Tergiverso, prendo tempo, rimando.
Perché scrivere di Raffaella Carrà al passato mi risulta alquanto difficile e doloroso. Farlo implica infatti tagliare il filo del palloncino colorato che mi lega al tempo della spensieratezza inconsapevole. Quello in cui bambina (ne avevo già scritto) ripetevo fino allo sfinimento, insieme a mia sorella, i passi dei suoi balletti, sperando che anche il mio caschetto tornasse subito a posto come il suo firmato Vergottini. E le sue canzoni sprigionavano immediatamente bollicine di felicità istantanea. Da bambina, da ragazza, da adulta. Fino all’altro ieri, a quella notizia-pugno che ti stende il cuore a terra e i pensieri volano altrove cercando di trattenere quanto è stato.

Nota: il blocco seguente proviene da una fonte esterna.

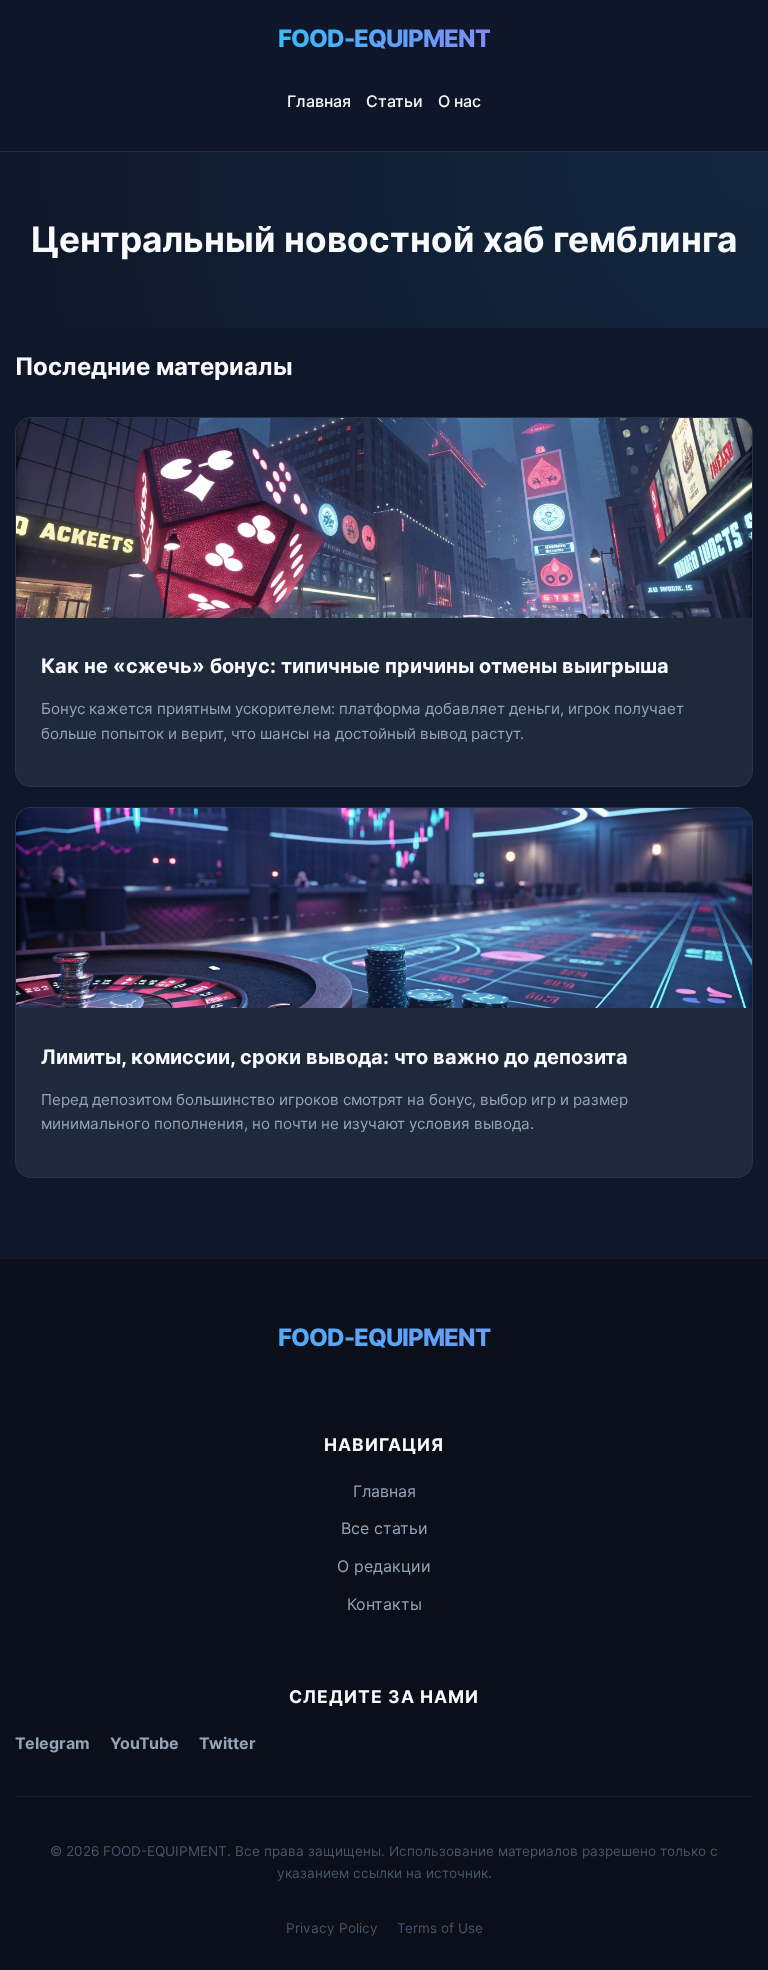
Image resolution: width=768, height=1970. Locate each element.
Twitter (227, 1743)
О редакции (384, 1566)
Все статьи (384, 1528)
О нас (459, 101)
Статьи (394, 101)
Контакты (384, 1604)
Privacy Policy (332, 1928)
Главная (319, 101)
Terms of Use (440, 1928)
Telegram (52, 1743)
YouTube (144, 1743)
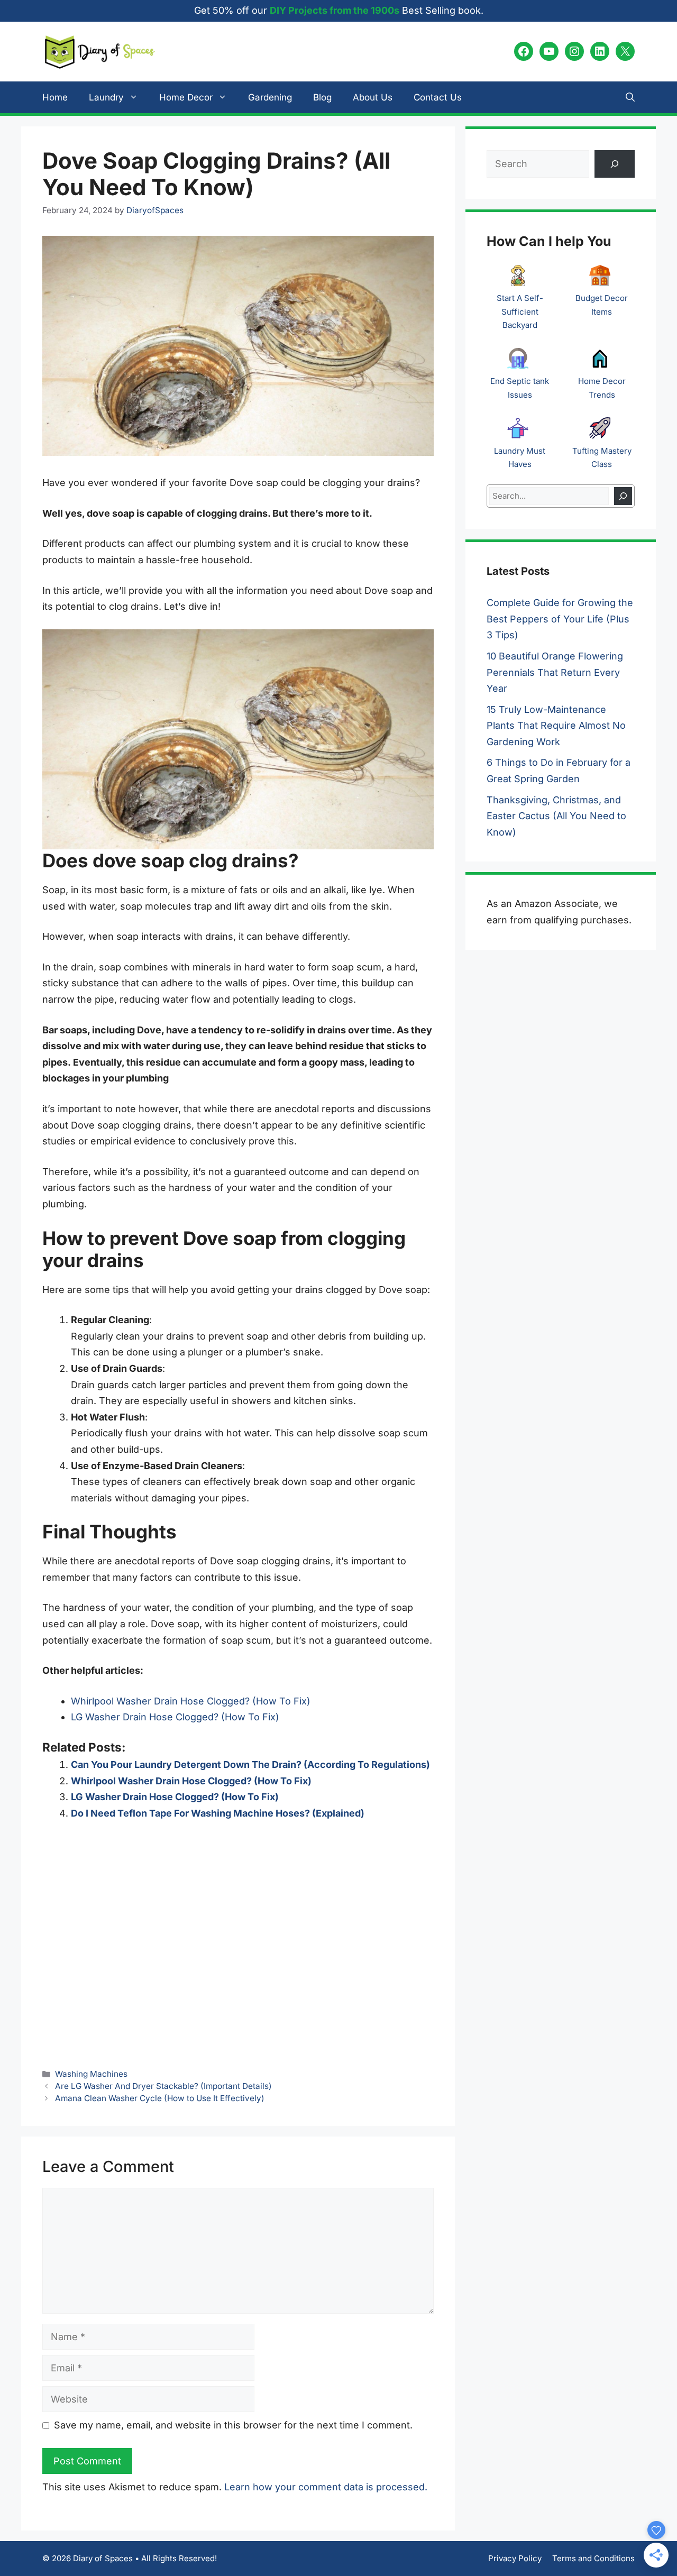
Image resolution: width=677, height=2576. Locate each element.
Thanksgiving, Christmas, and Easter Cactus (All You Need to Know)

Sarà arduo sentire ancora il frizzo delle bollicine aprendo una di quelle mitiche “lattine” di Raffaella Carrà, in cui energia inesauribile e gioia sincera ti arrivavano dentro in modo talmente vigoroso da contagiarti, regalandoti appunto l’ebbrezza di una felicità immediata.
Grazie Raffaella, per i doni che ci hai fatto, per la leggerezza che hai emanato. La terra non può che esserti lieve.